Year : 2009 | Volume
: 18 | Issue : 1 | Page : 22--26
Knowledge and practices of general practitioners regarding psychiatric problems
RK Chaudhary1, BP Mishra2,
1 Department of Psychiatry, Dayanand Medical College and Hospital, Ludhiana - 141001, Punjab, India
2 Department of Clinical Psychology, Dayanand Medical College and Hospital, Ludhiana - 141001, Punjab, India
R K Chaudhary
H. No. 4653 St. No. 13, Durga Puri, Haibowal Kalan, Ludhiana - 141 001 (Punjab)
Background: Mental health problems account for 12% of global disease burden and non-psychiatrist medical practitioners deal with a large proportion of this burden. This study was planned to assess the knowledge, attitude and treatment practices of non-psychiatrist medical practitioners regarding mental health problems. Materials and Methods: One hundred Allopathic and 25 each of Homeopathic and Ayurvedic medical practitioners were interviewed and assessed using a semi-structured performa. Results: Majority (95%) of them were aware regarding etiology, increasing incidence and treatment facilities available for mental health problems.
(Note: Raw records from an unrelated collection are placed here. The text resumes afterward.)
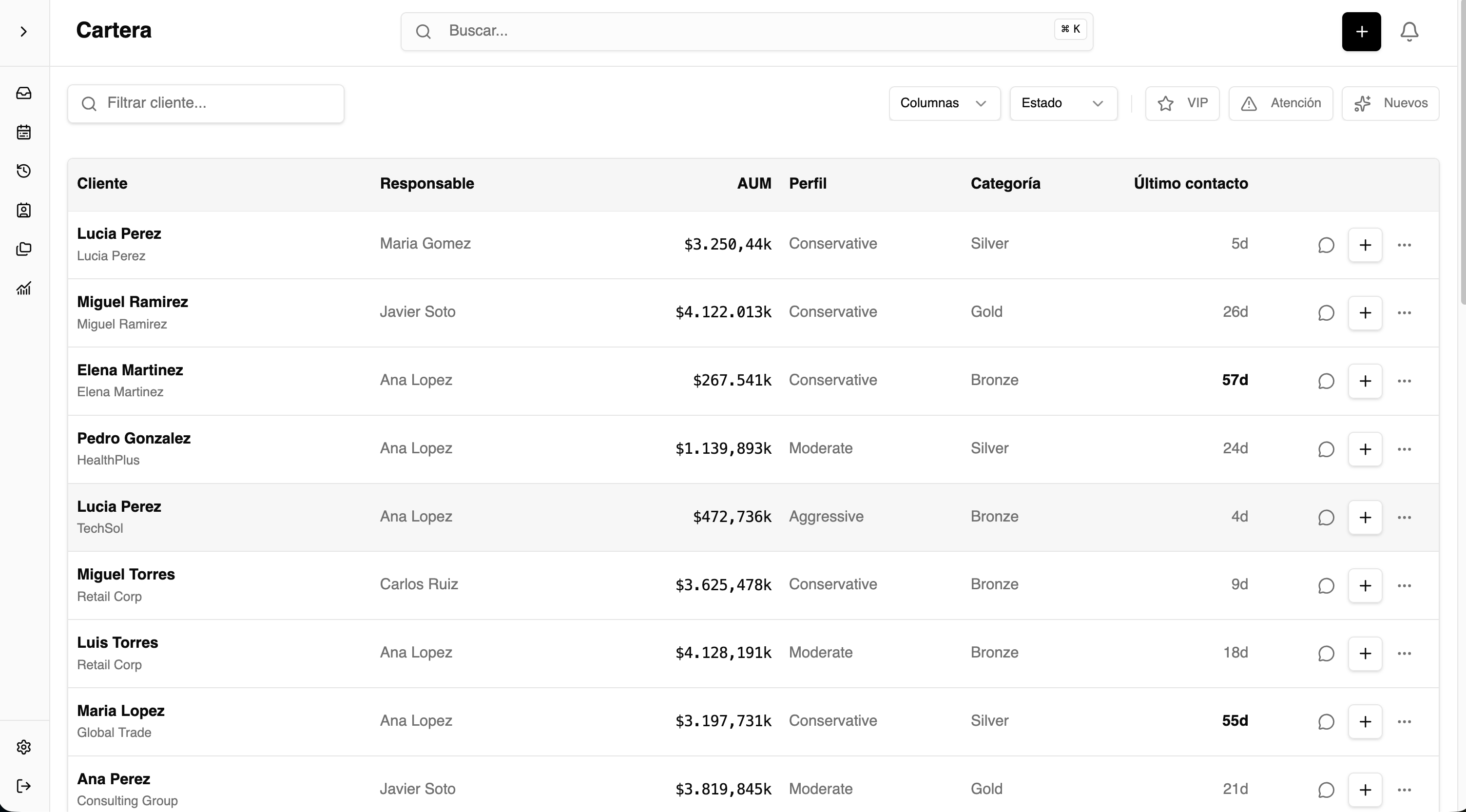Toggle the VIP filter
The image size is (1466, 812).
[1182, 103]
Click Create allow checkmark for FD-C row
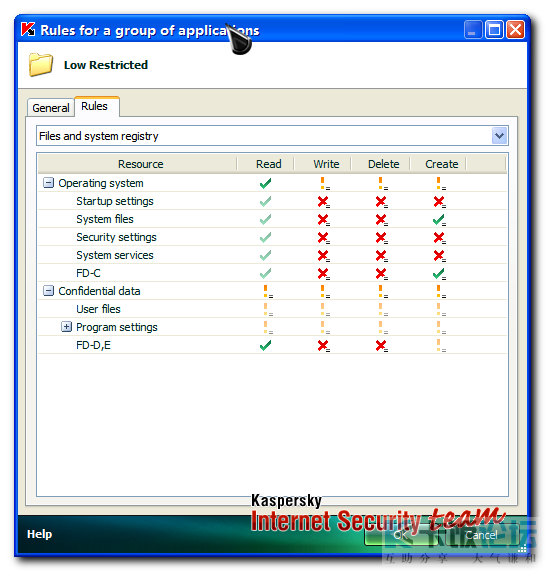This screenshot has height=571, width=545. (x=439, y=273)

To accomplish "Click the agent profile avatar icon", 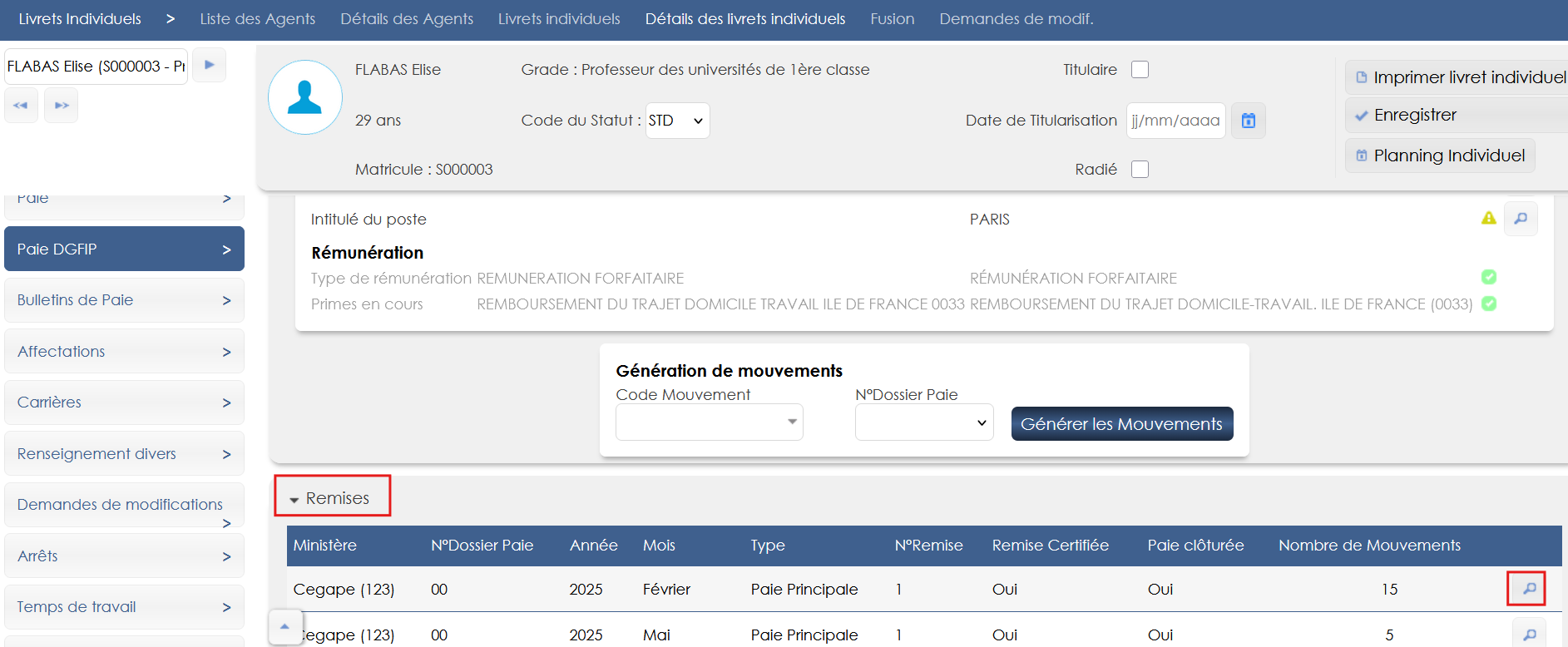I will click(304, 97).
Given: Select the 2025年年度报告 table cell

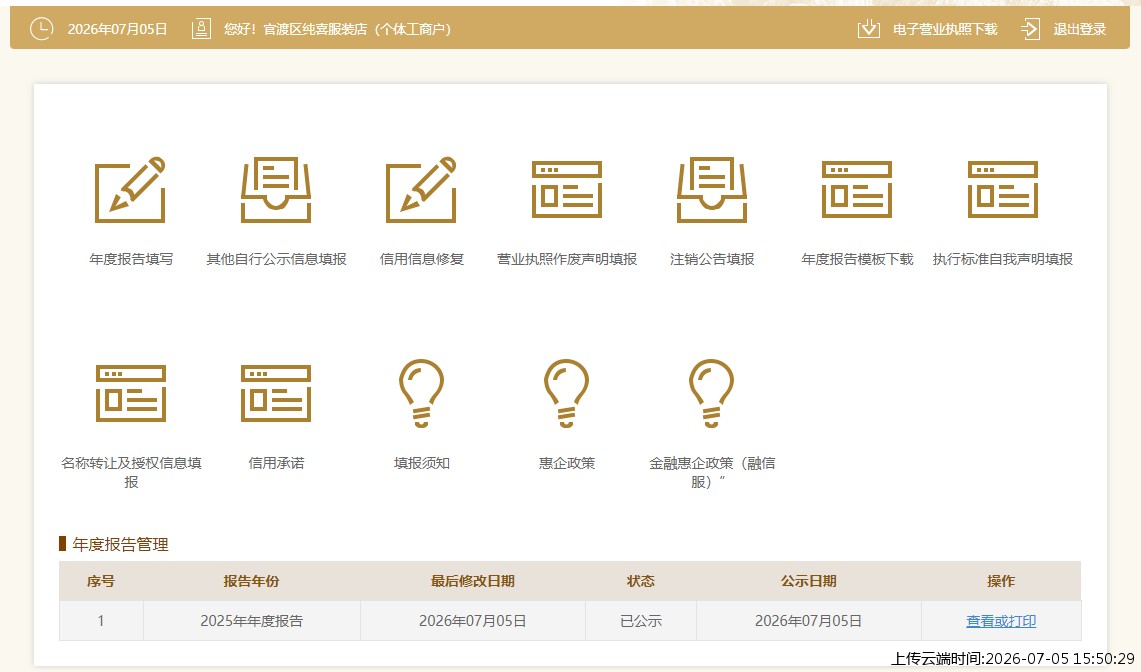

Treatment modalities include counseling and medication but 69.9% of them had not received any formal training in administering them. Conclusions: 98.5% practitioners providing mental health services at the primary level feel the need to be properly trained and oriented in the management of these patients to improve quality of healthcare.
|How to cite this article:|
Chaudhary R K, Mishra B P. Knowledge and practices of general practitioners regarding psychiatric problems.Ind Psychiatry J 2009;18:22-26
|How to cite this URL:|
Chaudhary R K, Mishra B P. Knowledge and practices of general practitioners regarding psychiatric problems. Ind Psychiatry J [serial online] 2009 [cited 2020 Aug 8 ];18:22-26
Available from: http://www.industrialpsychiatry.org/text.asp?2009/18/1/22/57853
As per the World Health Report of 1995, about 500 million people are believed to suffer from neurotic, stress-related and somatoform disorders. World Health Report 2001, which is dedicated to the theme of mental health, shows that disorders are estimated to account for about 12% of the global burden of disease and also represent four of the ten leading causes of disability worldwide. As WHO has shifted its emphasis from prevalence rates to the concept of DALY -"Disability Adjusted Life Years", the Neuropsychiatric Disorders rank very high on the list of global burden of disease.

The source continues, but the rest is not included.